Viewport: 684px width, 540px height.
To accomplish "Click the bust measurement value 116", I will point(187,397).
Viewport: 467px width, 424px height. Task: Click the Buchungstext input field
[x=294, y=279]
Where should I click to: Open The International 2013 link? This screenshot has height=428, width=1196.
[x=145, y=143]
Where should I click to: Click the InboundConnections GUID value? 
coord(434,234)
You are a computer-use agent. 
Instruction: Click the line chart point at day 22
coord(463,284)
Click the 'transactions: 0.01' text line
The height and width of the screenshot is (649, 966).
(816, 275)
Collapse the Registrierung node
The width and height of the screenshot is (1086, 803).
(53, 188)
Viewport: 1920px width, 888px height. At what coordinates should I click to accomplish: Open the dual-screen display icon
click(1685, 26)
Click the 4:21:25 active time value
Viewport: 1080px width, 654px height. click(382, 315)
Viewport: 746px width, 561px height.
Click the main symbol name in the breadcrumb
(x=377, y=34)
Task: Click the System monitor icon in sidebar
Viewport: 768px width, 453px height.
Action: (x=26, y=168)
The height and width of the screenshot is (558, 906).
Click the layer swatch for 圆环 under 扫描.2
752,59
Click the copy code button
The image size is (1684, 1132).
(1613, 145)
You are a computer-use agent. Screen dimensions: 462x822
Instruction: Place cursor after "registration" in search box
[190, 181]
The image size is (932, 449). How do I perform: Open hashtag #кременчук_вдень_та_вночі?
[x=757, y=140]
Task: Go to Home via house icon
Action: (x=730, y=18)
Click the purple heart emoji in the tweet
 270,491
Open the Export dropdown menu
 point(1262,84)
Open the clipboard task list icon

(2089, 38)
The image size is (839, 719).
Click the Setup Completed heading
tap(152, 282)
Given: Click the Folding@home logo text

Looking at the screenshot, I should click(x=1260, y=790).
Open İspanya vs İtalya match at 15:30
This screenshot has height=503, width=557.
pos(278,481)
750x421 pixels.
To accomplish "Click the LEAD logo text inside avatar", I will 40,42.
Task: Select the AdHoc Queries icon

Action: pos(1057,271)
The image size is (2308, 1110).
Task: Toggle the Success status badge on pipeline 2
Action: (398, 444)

::::

* WHAT YOU WILL DO *
Edit the records above by replacing each "Instruction" with "Goal" and leaving everything else unchanged.

* SOLUTION TO THIS TASK *
Viewport: 684px width, 540px height.
To accomplish "Click the bust measurement value 116", I will point(187,397).
Viewport: 467px width, 424px height. Task: Click the Buchungstext input field
[x=294, y=279]
Where should I click to: Open The International 2013 link? This screenshot has height=428, width=1196.
[x=145, y=143]
Where should I click to: Click the InboundConnections GUID value? 
coord(434,234)
You are a computer-use agent. 
Goal: Click the line chart point at day 22
coord(463,284)
Click the 'transactions: 0.01' text line
The height and width of the screenshot is (649, 966).
(816, 275)
Collapse the Registrierung node
The width and height of the screenshot is (1086, 803).
(53, 188)
Viewport: 1920px width, 888px height. At what coordinates should I click to accomplish: Open the dual-screen display icon
click(1685, 26)
Click the 4:21:25 active time value
Viewport: 1080px width, 654px height. click(382, 315)
Viewport: 746px width, 561px height.
Click the main symbol name in the breadcrumb
(x=377, y=34)
Task: Click the System monitor icon in sidebar
Viewport: 768px width, 453px height.
Action: (x=26, y=168)
The height and width of the screenshot is (558, 906).
Click the layer swatch for 圆环 under 扫描.2
752,59
Click the copy code button
The image size is (1684, 1132).
(1613, 145)
You are a computer-use agent. Screen dimensions: 462x822
Goal: Place cursor after "registration" in search box
[190, 181]
The image size is (932, 449). How do I perform: Open hashtag #кременчук_вдень_та_вночі?
[x=757, y=140]
Task: Go to Home via house icon
Action: (x=730, y=18)
Click the purple heart emoji in the tweet
 270,491
Open the Export dropdown menu
 point(1262,84)
Open the clipboard task list icon

(2089, 38)
The image size is (839, 719).
Click the Setup Completed heading
tap(152, 282)
Given: Click the Folding@home logo text

Looking at the screenshot, I should click(x=1260, y=790).
Open İspanya vs İtalya match at 15:30
This screenshot has height=503, width=557.
pos(278,481)
750x421 pixels.
To accomplish "Click the LEAD logo text inside avatar", I will 40,42.
Task: Select the AdHoc Queries icon

Action: pos(1057,271)
The image size is (2308, 1110).
Task: Toggle the Success status badge on pipeline 2
Action: (398, 444)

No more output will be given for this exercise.